◆ EXERCISE:
Report how many lines in the data include "sort", with the number as the only reply.
*** Begin section ***
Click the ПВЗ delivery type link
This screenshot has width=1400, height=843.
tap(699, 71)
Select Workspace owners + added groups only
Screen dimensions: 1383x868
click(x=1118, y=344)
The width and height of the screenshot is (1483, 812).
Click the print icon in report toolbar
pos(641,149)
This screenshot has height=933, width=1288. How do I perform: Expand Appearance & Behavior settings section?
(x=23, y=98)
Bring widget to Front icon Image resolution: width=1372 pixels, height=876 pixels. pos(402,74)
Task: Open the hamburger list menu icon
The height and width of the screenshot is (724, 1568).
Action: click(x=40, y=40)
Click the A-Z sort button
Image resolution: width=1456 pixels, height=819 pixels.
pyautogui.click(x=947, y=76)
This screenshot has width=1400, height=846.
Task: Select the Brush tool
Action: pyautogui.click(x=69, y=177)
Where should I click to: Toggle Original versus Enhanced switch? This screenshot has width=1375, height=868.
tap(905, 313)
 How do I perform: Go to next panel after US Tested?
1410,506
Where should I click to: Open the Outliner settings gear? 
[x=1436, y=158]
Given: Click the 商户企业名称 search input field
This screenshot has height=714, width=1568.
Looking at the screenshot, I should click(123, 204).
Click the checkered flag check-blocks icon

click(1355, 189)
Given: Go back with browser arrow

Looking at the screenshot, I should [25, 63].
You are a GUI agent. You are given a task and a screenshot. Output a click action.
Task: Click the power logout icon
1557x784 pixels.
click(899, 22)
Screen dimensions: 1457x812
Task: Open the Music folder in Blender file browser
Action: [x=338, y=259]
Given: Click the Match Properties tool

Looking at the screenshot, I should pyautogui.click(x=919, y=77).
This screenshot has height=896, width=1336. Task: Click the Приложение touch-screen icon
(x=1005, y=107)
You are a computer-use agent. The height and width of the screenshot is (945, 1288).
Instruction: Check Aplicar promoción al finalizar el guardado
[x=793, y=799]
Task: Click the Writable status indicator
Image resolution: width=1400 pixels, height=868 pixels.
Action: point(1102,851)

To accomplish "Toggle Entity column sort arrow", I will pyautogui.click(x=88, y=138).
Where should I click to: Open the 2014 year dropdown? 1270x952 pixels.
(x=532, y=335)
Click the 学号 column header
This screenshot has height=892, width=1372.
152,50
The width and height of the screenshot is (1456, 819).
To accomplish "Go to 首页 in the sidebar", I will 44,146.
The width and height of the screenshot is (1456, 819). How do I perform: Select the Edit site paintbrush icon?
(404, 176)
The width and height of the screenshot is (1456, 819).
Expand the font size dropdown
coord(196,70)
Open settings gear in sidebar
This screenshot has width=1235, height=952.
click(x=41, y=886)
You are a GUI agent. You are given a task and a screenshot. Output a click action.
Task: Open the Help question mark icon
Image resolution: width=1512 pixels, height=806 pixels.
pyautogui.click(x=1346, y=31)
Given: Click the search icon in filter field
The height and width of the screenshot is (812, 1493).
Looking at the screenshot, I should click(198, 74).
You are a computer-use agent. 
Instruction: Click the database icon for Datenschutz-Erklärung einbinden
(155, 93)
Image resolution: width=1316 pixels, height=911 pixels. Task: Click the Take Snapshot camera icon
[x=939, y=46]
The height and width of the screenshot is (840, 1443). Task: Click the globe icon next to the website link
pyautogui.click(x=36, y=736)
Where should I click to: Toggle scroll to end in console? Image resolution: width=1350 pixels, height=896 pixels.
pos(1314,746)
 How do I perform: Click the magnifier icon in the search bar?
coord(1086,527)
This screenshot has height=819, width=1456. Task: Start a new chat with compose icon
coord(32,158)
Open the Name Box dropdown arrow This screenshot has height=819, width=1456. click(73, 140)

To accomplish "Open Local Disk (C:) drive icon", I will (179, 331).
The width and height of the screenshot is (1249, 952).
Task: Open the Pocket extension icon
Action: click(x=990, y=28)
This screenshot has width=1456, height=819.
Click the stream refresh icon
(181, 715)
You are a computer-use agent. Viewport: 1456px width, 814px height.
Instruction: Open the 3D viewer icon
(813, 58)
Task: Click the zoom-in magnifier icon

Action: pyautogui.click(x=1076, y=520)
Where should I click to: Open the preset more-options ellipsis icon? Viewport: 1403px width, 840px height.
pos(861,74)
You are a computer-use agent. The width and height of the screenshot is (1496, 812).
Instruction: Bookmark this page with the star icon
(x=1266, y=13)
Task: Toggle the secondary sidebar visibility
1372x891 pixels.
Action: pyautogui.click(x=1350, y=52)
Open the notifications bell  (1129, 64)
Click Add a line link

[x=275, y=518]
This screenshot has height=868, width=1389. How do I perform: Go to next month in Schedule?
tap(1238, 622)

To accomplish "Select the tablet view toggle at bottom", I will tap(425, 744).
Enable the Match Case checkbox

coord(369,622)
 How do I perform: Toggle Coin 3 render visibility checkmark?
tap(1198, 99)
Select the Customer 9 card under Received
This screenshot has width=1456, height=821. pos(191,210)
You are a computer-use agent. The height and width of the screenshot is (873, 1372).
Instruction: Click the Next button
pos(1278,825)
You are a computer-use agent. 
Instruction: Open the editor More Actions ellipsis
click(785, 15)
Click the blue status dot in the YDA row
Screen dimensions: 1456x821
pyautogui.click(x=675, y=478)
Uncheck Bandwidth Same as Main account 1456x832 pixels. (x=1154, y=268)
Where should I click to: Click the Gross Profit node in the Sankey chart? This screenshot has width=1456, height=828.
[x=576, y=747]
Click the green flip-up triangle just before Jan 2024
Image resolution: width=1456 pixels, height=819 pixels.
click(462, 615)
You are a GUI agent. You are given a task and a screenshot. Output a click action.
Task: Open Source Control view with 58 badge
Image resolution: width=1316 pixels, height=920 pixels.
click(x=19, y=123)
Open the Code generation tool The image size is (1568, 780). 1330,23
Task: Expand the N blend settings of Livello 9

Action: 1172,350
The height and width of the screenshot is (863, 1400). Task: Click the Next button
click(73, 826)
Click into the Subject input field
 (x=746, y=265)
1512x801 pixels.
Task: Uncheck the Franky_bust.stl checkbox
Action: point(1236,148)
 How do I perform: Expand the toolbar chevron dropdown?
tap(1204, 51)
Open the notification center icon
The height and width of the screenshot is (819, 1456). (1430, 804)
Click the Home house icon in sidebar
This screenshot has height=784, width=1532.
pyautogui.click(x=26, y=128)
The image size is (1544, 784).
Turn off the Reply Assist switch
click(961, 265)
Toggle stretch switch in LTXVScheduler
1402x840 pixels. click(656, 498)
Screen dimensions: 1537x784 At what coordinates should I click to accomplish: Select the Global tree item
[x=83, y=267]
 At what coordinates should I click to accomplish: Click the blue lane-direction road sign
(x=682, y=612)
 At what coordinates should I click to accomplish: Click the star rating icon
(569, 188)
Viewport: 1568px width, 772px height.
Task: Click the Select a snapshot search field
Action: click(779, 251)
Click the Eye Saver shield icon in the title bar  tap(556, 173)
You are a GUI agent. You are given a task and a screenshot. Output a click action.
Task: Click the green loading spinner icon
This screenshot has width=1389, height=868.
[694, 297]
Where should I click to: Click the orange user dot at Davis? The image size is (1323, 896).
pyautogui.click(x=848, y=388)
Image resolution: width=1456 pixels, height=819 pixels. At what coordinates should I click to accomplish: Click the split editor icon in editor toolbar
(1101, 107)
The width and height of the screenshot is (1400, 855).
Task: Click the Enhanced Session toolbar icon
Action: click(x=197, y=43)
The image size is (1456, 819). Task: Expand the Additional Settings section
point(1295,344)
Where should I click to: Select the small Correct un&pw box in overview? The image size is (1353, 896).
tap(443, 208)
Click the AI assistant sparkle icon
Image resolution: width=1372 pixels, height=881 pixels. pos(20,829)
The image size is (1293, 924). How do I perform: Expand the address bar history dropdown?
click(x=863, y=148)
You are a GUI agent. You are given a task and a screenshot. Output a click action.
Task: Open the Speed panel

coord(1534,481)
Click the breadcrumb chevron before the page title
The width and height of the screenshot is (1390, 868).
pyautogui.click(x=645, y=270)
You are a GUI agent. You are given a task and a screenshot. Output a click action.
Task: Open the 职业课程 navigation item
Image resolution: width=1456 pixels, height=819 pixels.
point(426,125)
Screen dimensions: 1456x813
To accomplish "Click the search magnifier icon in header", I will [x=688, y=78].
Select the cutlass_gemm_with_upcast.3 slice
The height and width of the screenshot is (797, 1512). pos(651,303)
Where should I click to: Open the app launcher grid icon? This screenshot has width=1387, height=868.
*** End section ***
◆ WRITTEN SOLUTION:
2